Hormone therapy implications on health

Within six months of treatment, GAHT altered hundreds of circulating proteins, shifting many toward a cis-female profile. This molecular change helps explain why long-term health risks for transgender women may begin to align with those of cisgender women, with a greater tendency toward autoimmune conditions but a lower risk of cardiovascular disease.

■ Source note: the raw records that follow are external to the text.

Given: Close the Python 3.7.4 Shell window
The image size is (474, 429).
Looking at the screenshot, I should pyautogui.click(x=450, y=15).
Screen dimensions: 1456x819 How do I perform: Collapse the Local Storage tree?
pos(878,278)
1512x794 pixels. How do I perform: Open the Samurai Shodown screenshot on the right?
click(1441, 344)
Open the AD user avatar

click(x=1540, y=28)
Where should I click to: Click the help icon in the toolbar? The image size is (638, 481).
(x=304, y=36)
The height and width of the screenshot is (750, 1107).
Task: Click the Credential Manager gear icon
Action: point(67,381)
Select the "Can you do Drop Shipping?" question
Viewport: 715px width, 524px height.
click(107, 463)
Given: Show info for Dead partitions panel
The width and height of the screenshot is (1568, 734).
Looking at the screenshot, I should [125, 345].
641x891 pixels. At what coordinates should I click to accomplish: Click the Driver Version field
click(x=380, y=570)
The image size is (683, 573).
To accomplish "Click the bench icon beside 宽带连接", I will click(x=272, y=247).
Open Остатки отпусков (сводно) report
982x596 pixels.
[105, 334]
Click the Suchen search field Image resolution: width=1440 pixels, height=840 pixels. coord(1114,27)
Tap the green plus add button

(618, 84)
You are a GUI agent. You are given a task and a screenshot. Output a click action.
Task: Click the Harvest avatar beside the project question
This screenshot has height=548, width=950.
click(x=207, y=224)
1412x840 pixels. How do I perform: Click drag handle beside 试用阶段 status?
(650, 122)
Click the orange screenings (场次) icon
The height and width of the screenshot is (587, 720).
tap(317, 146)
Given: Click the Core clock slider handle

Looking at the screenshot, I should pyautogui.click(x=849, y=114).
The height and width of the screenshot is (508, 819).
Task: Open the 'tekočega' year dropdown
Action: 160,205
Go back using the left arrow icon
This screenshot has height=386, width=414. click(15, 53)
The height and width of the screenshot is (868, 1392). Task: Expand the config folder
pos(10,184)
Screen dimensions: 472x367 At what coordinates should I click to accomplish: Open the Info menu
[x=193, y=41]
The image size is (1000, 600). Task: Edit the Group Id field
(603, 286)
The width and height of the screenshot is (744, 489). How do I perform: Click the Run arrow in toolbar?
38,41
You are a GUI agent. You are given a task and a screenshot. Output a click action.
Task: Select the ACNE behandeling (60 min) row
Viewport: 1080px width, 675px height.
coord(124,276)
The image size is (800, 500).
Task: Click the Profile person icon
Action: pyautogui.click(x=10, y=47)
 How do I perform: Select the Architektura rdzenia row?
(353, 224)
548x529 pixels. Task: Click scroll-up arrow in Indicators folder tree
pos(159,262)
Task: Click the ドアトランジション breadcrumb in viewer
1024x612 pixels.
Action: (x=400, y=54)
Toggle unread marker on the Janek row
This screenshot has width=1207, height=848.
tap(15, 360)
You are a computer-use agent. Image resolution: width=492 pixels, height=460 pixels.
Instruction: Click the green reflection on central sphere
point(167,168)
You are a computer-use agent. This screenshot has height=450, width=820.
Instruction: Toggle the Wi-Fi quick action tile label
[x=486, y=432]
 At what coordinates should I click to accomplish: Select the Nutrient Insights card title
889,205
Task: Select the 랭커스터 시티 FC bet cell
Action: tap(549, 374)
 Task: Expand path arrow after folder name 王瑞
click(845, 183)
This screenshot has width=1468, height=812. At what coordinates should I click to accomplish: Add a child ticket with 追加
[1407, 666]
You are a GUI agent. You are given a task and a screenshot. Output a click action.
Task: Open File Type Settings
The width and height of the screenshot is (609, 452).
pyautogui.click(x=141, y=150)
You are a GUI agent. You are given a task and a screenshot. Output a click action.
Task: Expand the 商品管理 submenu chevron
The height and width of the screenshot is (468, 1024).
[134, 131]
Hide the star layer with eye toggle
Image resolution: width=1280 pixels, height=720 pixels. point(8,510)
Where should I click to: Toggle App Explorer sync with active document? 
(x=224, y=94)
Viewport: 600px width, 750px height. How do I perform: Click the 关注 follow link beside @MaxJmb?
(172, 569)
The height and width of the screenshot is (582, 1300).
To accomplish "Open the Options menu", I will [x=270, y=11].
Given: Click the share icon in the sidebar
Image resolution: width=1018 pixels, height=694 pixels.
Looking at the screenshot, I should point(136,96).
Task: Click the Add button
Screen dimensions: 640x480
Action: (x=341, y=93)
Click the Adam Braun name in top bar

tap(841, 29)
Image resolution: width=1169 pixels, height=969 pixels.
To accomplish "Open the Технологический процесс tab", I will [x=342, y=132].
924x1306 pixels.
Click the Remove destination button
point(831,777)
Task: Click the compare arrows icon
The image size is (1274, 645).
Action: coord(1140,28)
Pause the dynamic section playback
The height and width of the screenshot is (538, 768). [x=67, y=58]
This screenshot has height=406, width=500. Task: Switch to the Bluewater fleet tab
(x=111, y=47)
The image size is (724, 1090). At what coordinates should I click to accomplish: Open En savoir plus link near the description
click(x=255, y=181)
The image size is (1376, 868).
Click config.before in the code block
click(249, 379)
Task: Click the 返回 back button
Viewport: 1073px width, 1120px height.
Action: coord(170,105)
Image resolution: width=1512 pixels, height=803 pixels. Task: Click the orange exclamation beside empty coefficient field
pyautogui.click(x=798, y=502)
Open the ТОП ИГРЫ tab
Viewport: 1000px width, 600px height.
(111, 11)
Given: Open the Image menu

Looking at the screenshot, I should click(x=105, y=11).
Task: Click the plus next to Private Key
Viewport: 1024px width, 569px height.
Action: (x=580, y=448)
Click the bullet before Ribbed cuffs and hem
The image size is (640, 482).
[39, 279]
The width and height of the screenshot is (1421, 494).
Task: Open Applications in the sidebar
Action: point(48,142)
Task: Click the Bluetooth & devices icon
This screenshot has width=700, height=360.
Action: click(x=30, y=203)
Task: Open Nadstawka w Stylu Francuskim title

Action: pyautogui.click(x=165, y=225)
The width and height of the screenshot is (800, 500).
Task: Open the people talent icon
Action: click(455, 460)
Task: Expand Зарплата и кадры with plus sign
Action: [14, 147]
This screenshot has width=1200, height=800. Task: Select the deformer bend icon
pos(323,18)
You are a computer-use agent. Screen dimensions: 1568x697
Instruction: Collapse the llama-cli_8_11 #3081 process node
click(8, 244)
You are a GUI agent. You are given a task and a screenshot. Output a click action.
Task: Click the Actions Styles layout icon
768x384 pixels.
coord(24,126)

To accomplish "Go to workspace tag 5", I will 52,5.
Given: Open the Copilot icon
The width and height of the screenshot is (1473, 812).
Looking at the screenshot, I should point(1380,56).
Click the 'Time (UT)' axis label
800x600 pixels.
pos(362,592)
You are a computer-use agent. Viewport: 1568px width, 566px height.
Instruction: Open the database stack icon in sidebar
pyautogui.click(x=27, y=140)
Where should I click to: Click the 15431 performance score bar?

“For transgender women we found GAHT alters the levels of many protein biomarkers that reflect what happens clinically. This may go onto impact the risk of allergic and autoimmune diseases, which tend to affect more females, but decrease the risk of heart disease, more commonly seen in males,” said corresponding author Dr. Boris Novakovic, a senior research fellow at MCRI.


“This highlights that human biology is malleable and that even in adulthood, our bodies respond to sex hormone changes,” he added.


The work highlights the need for personalized health monitoring during hormone therapy, particularly for heart and immune function. Proteomic markers such as leptin and INSL3 could help clinicians track treatment effects and fertility changes more precisely.


The study’s size limits how broadly the results can be applied, and only feminizing GAHT was studied. Larger and longer studies, including masculinizing therapy, are needed to capture the full picture.


“We need to improve the way gender-affirming hormone therapy is managed. This study gives us a glimpse into how personalized treatment may work as technology advances,” said Cheung.

 

Reference: Nguyen NNL, Celestra D, Angus LM, et al. Plasma proteome adaptations during feminizing gender-affirming hormone therapy. Nat Med. 2025. doi: 10.1038/s41591-025-04023-9

 

This article is a rework of a press release issued by Murdoch Children’s Research Institute. Material has been edited for length and content.